> [Exercise directions] If a line in the entries below includes the string "will", copy it out.

Dataset excerpts:
-------------------------
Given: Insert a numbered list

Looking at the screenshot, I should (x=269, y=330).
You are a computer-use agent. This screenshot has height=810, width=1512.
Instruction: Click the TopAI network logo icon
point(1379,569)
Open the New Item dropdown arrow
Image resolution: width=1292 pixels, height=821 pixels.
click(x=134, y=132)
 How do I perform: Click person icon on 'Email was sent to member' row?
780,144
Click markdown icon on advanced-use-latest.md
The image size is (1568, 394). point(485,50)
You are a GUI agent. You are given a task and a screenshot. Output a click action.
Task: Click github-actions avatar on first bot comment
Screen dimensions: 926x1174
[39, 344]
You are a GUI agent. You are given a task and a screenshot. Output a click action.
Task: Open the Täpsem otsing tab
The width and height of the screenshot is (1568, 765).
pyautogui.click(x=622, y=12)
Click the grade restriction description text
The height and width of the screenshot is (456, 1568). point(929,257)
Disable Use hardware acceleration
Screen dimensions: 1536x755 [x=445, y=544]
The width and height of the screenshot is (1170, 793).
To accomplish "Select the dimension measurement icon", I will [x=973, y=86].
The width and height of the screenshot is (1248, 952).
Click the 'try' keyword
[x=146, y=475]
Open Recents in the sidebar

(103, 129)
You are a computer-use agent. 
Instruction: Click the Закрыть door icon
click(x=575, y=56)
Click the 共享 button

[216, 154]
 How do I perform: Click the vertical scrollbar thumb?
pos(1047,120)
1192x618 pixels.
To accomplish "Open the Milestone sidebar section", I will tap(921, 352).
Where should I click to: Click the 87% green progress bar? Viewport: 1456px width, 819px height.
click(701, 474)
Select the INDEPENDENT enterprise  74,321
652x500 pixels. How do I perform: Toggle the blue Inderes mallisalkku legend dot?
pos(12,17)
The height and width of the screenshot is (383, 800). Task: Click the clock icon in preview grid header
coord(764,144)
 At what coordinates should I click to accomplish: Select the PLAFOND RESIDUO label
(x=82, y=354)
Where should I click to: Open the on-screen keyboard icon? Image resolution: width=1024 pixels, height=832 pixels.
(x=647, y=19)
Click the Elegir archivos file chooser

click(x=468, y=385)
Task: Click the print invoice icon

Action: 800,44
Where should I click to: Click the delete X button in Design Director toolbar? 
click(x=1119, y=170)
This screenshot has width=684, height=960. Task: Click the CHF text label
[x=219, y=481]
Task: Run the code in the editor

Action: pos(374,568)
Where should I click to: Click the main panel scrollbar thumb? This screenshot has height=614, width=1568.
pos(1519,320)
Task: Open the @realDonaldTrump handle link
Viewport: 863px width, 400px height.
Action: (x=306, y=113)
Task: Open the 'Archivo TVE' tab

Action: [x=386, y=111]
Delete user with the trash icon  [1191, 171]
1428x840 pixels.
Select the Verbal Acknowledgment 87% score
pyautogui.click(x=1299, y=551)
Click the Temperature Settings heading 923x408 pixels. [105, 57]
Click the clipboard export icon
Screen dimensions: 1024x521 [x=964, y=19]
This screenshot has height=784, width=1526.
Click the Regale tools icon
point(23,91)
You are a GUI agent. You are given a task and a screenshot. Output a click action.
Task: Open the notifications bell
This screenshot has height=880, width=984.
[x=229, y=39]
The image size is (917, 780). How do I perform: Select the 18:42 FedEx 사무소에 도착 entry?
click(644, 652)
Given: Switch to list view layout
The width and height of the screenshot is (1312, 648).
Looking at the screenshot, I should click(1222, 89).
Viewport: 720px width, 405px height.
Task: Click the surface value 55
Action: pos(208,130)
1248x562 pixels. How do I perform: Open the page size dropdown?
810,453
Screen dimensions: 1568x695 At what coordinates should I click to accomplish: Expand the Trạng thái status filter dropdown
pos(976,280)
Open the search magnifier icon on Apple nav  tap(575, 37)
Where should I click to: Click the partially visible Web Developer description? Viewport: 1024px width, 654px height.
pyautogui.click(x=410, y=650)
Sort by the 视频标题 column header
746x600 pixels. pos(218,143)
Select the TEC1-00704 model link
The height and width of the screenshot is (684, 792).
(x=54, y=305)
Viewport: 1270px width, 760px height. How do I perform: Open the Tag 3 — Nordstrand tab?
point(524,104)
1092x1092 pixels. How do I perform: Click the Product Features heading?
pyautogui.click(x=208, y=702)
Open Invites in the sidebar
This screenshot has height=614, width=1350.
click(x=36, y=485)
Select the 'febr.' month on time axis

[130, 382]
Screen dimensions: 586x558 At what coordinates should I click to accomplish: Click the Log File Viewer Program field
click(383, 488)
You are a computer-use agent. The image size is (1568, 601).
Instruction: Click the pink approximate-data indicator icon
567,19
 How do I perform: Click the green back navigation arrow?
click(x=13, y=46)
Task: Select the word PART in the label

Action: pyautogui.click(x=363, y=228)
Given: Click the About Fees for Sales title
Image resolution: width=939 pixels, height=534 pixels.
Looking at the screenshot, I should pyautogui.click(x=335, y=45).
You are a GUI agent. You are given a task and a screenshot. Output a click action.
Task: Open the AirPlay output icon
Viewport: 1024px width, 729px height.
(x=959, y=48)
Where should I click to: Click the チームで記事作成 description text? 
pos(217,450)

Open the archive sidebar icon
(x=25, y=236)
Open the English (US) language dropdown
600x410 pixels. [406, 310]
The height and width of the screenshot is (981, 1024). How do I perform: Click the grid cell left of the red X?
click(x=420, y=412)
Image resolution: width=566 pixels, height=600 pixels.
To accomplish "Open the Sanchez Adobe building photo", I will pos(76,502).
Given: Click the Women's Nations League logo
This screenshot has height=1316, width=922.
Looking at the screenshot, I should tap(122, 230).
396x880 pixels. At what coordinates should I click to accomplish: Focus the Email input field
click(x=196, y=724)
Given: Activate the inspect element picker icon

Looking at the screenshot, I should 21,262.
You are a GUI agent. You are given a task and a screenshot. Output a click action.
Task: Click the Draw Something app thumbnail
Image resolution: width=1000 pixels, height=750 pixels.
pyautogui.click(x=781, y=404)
-------------------------
> [Output]
To accomplish "Select the dimension measurement icon", I will [x=973, y=86].
To accomplish "Open the Milestone sidebar section", I will tap(921, 352).
To accomplish "Open the Sanchez Adobe building photo", I will pos(76,502).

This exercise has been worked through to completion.